Michael Kloppisch geht in die andere Richtung, duckt sich unter einem wuchtigen Sperrriegel hindurch und steht im eigentlichen Tunnelbauwerk. Es ist kreisrund, Durchmesser zwei Meter sechzig, und mit aalglattem Grau ausgekleidet. Die Stärke der Betonschale beträgt etwa achtzig Zentimeter. Hier soll also möglichst kein Wasser nach auswärts verschwinden? Verschwinden wäre das kleinere Problem, sagt der Staumeister trocken. „Das größere wäre, wo es wieder rauskommt.“
Das Gefühl, mitten in einem riesigen Rohr zu stecken, trifft zu. Wenn der Stollen nicht bloß wie jetzt ein Kanal ist, wo das
Wasser dank Gefälle von selber seiner Wege geht, sondern Rohtrinkwasser transportiert, herrscht hier drin ein ähnlich hoher Druck wie daheim am Wasserhahn.
Der Druck entsteht, indem die Hydraulik den Sperrriegel in Bewegung setzt. Seine gewölbte Front senkt sich in den Tunnelquerschnitt hinein und verschließt ihn. Das Wasser wird gestaut und füllt den Tunnel an. Bis zu 120 Tonnen Gewicht drücken dann auf die stählerne Barriere.
Einziger Ausweg: Die Öffnung, die etwa in Kopfhöhe in der Tunnelwand klafft. Das Rohr dahinter führt zum Wasserwerk Dresden-Coschütz. Die Weißeritzregion erhält ihr Trinkwasser durch ein zweites Rohr. Es liegt unsichtbar in der Tunnelsohle und kommt gleich in der Nachbarschaft wieder raus, im Klingenberger Wasserwerk.
Wir gehen voran, jetzt trockenen Fußes. Die Tunnelsohle hat sich aufgewölbt, das Wasser an den Rand gedrängt. An den Fugen der Betonsegmente laufen Kalknasen. Metallklammern sind an den Stößen installiert, um elektronische Messschieber aufzunehmen. Von Zeit zu Zeit wird kontrolliert, ob sich die Tunnelwand bewegt, und ob das die Standsicherheit beeinflusst.

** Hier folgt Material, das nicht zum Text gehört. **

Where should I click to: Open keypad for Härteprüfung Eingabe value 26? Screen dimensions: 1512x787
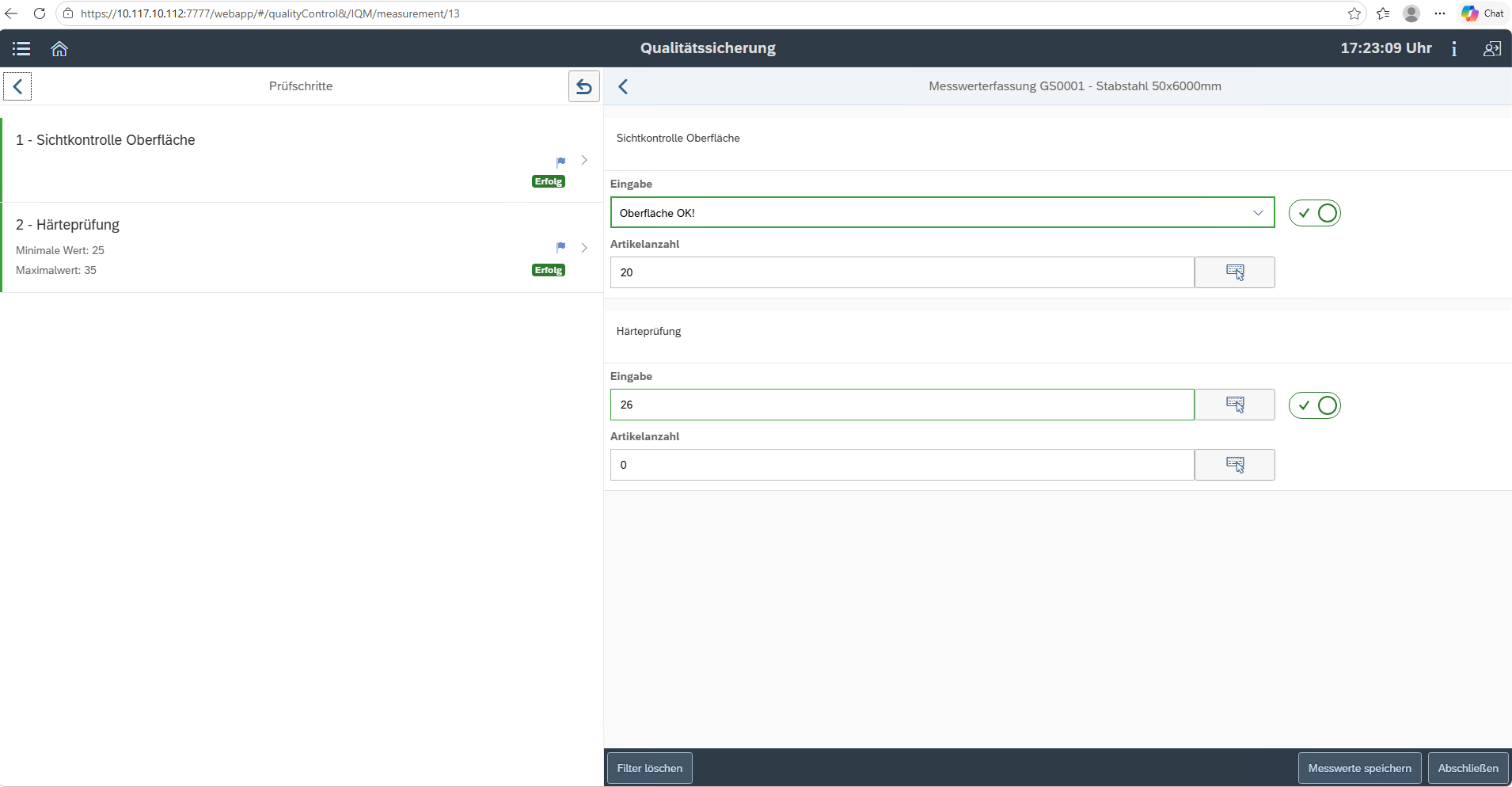(1234, 405)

Ein Häufchen Zweige und Laub kommt in Sicht. Ganz normal, sagt der Staumeister. Der Rechen am Einlauf hat zwölf Zentimeter Stabweite. Das langt, um Baumstämme und starke Äste abzufangen. Sie könnten den Betrieb des Sperrwerks stören. Alles andere ist unproblematisch. Sauber machen muss hier unten niemand. „Das erledigt das Wasser für uns.“Wenn es keinen Anlass gibt, ist auch der Staumeister nur selten im Stollen. Einmal im Jahr, oder noch seltener. Er leuchtet voraus. Dunkelheit und Grau reichen deutlich weiter, als der Schein. So geht das fort, bis rauf zur Vorsperre, sagt er. Also kehren wir um.
Wann wird der Stollen mal wieder richtig gefordert? Michael Kloppisch zuckt die Schultern. Er ist nicht schlauer als der Wetterdienst. „Wir haben es mit Elementen zu tun, die wir nicht überblicken können.“Offenkundig ist für ihn, dass die Niederschlagsverteilung sich zu unseren Ungunsten verschiebt. „Das wird die Wasserwirtschaft sehr intensiv beschäftigen.“Und ihn wohl auch. Der Job wird anspruchsvoller, denkt er. Das kommt ihm entgegen. „Ich will nicht am Fließband stehen und jeden Tag dieselbe Schraube festziehen.“
Die Niederschlagsverteilung verschiebt sich zu unseren Ungunsten. Die Wasserwirtschaft wird das sehr intensiv beschäftigen.